Please pass this link along to everyone you know and post on all the forums that you visit !!!!!


----------



## pogeymoe (May 5, 2009)

Im sure ill make alot of you mad BUT WHY DO YALL PUT UP WITH THAT CHIT??????????????????????? ITS LIKE THE GAS PRICES!! IF NOBODY BOUGHT GAS FOR A WEEK THEY WOULD HAVE TO DROP PRICES JUST TO MOVE IT. GO ON YOUR BEACHES DRIVE ON THEM FISH THEM INHABIT THEM. THEN IT BECOMES A MAJOR ISSUE AND THEN SOME AGREEMENT CAN BE REACHED. WHEN THE BIBLE SAYS GOD GAVE US DOMAIN OVER ANN THE CREATURES HE DIDNT MEAN THE AUDOBON SOCIETY. HE MEANT ALL OF US.

IF ONE OR TWO OF YOU IGNORE THE RIDICULOUS CLOSURES YOU WILL BE ARRESTED. IF EVERYONE IGNORES THEM THEN IT WILL BE DEALT WITH. WE THE PEOPLE BOW DOWN AND HAVE DONE A CRAPPY JOB OF FIGHTING MANY ISSUES BECAUSE WE WONT STAND TOGETHER AND STRONG. IMMIGRATION, GAS , PRICES, PRAYER IN SCHOOL, BEACH CLOSURES.
──────────────────────────────
Jobs
a - Can you reproduce everything from "Please pass this" down to "SCHOOL, BEACH CLOSURES." in the forum post about beach closures, swapping "GAS" for "FUEL"?
b - Could you carry on the forum post about beach closures from the point where it stops?
The rows have nothing to do with the forum post.
──────────────────────────────
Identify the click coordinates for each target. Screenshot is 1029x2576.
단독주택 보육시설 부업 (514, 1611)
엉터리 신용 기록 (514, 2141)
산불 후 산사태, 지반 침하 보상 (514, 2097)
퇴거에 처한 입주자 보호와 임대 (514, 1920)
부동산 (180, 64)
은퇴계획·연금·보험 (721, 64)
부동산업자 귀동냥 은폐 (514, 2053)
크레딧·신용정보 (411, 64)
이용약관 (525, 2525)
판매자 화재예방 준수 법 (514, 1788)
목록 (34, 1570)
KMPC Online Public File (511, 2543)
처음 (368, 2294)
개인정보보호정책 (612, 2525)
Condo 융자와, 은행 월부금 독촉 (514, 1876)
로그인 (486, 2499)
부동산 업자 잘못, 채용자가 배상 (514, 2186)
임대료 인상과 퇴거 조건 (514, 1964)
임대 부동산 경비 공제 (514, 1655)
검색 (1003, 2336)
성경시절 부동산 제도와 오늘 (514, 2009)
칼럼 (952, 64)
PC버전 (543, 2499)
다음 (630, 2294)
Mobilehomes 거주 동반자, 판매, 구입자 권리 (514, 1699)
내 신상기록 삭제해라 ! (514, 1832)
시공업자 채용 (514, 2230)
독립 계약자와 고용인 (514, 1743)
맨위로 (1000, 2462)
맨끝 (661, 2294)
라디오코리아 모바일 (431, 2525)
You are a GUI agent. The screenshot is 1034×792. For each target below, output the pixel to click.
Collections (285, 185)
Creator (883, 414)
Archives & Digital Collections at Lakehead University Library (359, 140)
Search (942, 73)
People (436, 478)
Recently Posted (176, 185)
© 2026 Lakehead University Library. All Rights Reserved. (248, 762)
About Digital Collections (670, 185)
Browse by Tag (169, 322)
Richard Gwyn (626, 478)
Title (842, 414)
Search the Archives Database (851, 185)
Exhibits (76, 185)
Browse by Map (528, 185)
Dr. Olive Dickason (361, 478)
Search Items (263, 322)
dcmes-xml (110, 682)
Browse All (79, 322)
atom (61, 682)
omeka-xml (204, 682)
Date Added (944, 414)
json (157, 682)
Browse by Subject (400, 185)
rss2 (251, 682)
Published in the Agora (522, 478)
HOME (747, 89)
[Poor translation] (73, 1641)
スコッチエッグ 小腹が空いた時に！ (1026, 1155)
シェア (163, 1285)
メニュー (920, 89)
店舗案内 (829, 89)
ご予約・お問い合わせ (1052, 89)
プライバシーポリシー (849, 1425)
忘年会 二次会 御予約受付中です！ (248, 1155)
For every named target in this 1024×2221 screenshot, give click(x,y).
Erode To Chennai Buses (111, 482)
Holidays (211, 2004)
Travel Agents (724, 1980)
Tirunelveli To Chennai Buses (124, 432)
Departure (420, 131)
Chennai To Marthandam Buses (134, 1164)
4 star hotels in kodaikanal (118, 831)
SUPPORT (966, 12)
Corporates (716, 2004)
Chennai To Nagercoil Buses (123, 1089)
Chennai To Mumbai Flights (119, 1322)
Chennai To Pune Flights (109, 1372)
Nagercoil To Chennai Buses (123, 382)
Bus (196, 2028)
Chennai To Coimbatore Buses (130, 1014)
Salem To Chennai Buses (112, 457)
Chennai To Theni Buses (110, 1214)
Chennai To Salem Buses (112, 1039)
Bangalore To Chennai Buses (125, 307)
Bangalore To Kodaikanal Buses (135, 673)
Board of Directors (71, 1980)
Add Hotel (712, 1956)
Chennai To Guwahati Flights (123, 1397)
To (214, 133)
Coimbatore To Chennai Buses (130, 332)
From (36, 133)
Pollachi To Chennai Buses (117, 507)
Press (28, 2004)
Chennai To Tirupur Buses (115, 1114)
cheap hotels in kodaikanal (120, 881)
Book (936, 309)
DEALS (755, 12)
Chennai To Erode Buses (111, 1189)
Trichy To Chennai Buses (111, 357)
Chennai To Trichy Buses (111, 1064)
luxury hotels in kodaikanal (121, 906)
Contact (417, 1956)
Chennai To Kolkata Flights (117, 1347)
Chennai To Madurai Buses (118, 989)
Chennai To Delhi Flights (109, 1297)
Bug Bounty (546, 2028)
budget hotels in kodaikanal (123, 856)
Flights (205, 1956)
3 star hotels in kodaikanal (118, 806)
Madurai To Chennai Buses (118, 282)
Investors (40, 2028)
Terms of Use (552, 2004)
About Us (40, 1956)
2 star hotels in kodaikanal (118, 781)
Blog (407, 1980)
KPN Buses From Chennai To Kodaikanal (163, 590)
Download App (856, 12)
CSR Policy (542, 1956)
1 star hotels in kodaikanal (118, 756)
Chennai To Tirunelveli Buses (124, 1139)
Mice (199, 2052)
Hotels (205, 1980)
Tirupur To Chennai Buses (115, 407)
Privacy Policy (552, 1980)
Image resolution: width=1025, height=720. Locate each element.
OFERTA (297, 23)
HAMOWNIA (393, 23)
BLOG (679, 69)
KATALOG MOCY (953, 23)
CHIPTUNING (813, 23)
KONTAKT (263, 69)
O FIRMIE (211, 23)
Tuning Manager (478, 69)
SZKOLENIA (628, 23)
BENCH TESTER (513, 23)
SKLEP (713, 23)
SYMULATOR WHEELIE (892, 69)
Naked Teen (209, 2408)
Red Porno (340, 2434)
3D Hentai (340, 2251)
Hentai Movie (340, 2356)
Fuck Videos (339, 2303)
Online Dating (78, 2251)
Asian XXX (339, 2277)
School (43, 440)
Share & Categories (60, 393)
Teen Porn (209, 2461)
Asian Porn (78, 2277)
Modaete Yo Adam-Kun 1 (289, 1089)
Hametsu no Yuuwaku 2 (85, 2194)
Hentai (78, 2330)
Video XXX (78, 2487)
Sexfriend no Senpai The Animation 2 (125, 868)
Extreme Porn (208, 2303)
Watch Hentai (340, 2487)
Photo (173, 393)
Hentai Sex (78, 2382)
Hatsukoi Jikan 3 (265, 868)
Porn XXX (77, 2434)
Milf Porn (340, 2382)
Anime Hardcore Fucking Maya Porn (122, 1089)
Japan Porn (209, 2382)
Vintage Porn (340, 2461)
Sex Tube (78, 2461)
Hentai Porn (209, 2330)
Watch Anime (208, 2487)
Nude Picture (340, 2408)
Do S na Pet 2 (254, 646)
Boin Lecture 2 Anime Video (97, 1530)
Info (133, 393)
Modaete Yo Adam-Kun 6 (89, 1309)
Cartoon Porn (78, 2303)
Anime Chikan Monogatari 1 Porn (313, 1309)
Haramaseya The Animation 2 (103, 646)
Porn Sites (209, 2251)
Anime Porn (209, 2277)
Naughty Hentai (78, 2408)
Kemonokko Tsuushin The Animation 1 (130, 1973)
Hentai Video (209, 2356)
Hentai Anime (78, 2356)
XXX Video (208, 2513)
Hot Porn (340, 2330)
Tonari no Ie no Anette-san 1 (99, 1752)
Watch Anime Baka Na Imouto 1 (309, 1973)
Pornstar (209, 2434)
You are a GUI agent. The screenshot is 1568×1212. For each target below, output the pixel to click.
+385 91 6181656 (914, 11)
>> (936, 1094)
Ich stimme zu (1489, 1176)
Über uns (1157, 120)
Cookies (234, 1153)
──────────────────────────────
Task answers
a -
Please pass this link along to everyone you know and post on all the forums that you visit !!!!!


----------



## pogeymoe (May 5, 2009)

Im sure ill make alot of you mad BUT WHY DO YALL PUT UP WITH THAT CHIT??????????????????????? ITS LIKE THE FUEL PRICES!! IF NOBODY BOUGHT FUEL FOR A WEEK THEY WOULD HAVE TO DROP PRICES JUST TO MOVE IT. GO ON YOUR BEACHES DRIVE ON THEM FISH THEM INHABIT THEM. THEN IT BECOMES A MAJOR ISSUE AND THEN SOME AGREEMENT CAN BE REACHED. WHEN THE BIBLE SAYS GOD GAVE US DOMAIN OVER ANN THE CREATURES HE DIDNT MEAN THE AUDOBON SOCIETY. HE MEANT ALL OF US.

IF ONE OR TWO OF YOU IGNORE THE RIDICULOUS CLOSURES YOU WILL BE ARRESTED. IF EVERYONE IGNORES THEM THEN IT WILL BE DEALT WITH. WE THE PEOPLE BOW DOWN AND HAVE DONE A CRAPPY JOB OF FIGHTING MANY ISSUES BECAUSE WE WONT STAND TOGETHER AND STRONG. IMMIGRATION, FUEL , PRICES, PRAYER IN SCHOOL, BEACH CLOSURES.

b -
IM NOT ASKING YOU TO BE LAW BREAKERS. BUT THESE LAWS.........ARE YOU KIDDING ME????? STAND TOGETHER OR FALL APART


YOU FOLKS DESERVE YOUR HOME TO BE YOUR HOME AND TO HAVE AN ECONOMY JUST LIKE OTHER BEACHES. WHAT IS LAUGHABLE IS THE COMPARRISONS. LOOK AT MYRTLE BEACH-WHAT A RAPE OF OUR BEACHES. YOU NEVER EVER SEE THE LITTLE GHOST CRABS ANYMORE SO WHERE ARE THE ENVIORN-MENTALIST?? THEN YOU GO TO A PARADISE THAT SIMPLY WANTS AN ECONOMY (OUTER BANKS) AND THEY PULL THIS CRAP. WHY THE OUTER BANKS???? WHY DONT THEY CARE ABOUT THE CRIMINAL DESTRUCTION OF OTHER BEACHES?? SOME HOW SOME WAY ITS ONE POARTYS DOLLAR AGAINST ANOTHER PARTYS DOLLAR AND ITS SICK

WHEN I REALIZED HOW LONG THE VIDEO WAS, I THOUGHT, I AINT WATCHING ALL OF THAT-THEN AFTER A FEW MINUTES I COULDNT TURN IT OFF.


STOP PICKING ON THE FRIPPIN OUTR BANKS!!!!! THERE CLEARLY ARE MORE AREAS IN THIS COUNTRY THAT NEED YOU ENVIORN-"MENTALIST" EFFORTS.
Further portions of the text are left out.